Aku tersenyum geli dan siap mendengarkan putra bercerita
"Diperkirakan candi ini dibangun sekitar abad 9 M oleh Dinasti Syailendra, yang kelak mengambil alih Mataram Hindu. Reruntuhan Keraton Ratu Boko ini ditemukan pertama kali oleh Van Boeckholtz pada tahun 1790."
"Wah, bangsa penjajah?"
"Iya lah Ra. Bangsa kita kayanya belum ngeh sama peninggalan sejarah waktu dijajah."
"Terus-terus?"
"Terus, setelah seabad dari penemuan Van Boeckholtz, sekitar tahun 1890, FDK Bosch mengadakan riset arkeologis tentang peninggalan kepurbakalaan di selatan Candi Prambanan dalam laporannya yang dinamai Kraton Van Ratoe Boko."
"Keraton?"
"Iya keraton. Sampai sekarang sebenarnya masih belum ada fakta yang emnjelaskan dengan pasti sebenarnya fungsi Candi Ratu Boko ini apa. Para ahli masih sulit mengindentifikasikan, apakah ia merupakan taman kerajaan, istana, benteng, atau candi."
"Mmm begitu ya?"
"Tapi atribut yang ditemukan mengacu pada sebuah wilayah perkampungan. "

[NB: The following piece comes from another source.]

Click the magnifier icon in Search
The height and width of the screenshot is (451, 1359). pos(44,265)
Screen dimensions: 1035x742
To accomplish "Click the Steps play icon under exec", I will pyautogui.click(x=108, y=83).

"Terus kenapa namanya Boko ya?"
"Ratu Boko secara harafiah artinya adalah raja bangau. "
"mmm gituh."
"Lengkapnya untuk tata ruangnya tentang candi ratu boko, bisa Rtau rara lihat sendiri nanti."
Mobil kami memasuki kompleks candi yang menanjak ke atas. Ya letak kompleks candi Ratu boko terletak diatas bukit yang merupakan cabang dari pegunungan selatan Jogja.